* **Assignment**
Among the records below, one line contains "Screen dimensions: 1681x818"; copy that line and all that follow it, exactly as written.

(Records contained in a dataset)
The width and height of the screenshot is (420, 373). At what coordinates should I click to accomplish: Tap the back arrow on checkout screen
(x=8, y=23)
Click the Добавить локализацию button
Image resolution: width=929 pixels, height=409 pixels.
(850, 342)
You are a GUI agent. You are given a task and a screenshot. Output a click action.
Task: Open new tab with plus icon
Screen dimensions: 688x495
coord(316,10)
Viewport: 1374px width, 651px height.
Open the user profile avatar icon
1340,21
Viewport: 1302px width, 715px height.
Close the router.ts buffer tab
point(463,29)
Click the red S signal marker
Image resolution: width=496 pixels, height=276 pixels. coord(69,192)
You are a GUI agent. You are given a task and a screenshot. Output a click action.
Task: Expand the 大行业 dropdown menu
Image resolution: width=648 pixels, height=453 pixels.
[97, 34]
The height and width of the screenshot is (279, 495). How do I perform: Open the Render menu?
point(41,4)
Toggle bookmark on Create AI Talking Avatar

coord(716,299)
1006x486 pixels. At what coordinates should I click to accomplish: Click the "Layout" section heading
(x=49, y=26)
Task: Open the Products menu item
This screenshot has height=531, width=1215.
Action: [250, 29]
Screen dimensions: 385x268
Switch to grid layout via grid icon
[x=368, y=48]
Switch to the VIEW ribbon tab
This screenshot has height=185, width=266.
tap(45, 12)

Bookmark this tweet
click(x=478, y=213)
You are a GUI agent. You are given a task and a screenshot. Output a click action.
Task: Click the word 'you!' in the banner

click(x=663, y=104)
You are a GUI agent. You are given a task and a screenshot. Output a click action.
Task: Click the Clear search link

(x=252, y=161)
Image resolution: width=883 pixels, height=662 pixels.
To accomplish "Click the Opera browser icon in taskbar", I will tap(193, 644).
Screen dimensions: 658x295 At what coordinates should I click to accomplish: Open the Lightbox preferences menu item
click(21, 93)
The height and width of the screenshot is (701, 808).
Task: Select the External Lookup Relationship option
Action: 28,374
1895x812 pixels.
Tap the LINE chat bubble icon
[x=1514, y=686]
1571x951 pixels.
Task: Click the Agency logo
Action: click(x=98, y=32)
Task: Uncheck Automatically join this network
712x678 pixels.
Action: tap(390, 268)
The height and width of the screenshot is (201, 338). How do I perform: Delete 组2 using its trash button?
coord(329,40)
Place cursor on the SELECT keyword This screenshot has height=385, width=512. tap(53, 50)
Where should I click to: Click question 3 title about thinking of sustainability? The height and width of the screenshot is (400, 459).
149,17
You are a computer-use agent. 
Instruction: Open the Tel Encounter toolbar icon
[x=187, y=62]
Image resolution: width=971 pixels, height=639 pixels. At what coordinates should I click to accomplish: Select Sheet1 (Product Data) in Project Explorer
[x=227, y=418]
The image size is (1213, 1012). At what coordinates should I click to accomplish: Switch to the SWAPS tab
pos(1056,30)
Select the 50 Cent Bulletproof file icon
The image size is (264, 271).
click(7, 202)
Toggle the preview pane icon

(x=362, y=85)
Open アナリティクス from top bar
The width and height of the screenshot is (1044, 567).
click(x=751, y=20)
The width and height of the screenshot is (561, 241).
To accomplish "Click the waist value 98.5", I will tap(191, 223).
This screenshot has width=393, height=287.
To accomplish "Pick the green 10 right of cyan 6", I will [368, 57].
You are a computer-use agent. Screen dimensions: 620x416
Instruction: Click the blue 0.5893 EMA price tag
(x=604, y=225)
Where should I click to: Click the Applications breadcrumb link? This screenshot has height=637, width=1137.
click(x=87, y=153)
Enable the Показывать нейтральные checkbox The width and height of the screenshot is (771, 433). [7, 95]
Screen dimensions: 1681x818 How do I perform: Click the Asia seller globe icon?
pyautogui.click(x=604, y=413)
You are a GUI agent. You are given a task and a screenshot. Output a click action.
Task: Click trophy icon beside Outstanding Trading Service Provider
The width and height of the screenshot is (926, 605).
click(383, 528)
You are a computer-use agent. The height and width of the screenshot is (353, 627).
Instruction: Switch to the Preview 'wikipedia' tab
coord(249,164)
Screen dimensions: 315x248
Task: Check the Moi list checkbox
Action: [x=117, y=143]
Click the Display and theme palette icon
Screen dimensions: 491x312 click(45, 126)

* **Reply to the task**
Screen dimensions: 1681x818 How do I perform: Click the Asia seller globe icon?
pyautogui.click(x=604, y=413)
You are a GUI agent. You are given a task and a screenshot. Output a click action.
Task: Click trophy icon beside Outstanding Trading Service Provider
The width and height of the screenshot is (926, 605).
click(383, 528)
You are a computer-use agent. The height and width of the screenshot is (353, 627).
Instruction: Switch to the Preview 'wikipedia' tab
coord(249,164)
Screen dimensions: 315x248
Task: Check the Moi list checkbox
Action: [x=117, y=143]
Click the Display and theme palette icon
Screen dimensions: 491x312 click(45, 126)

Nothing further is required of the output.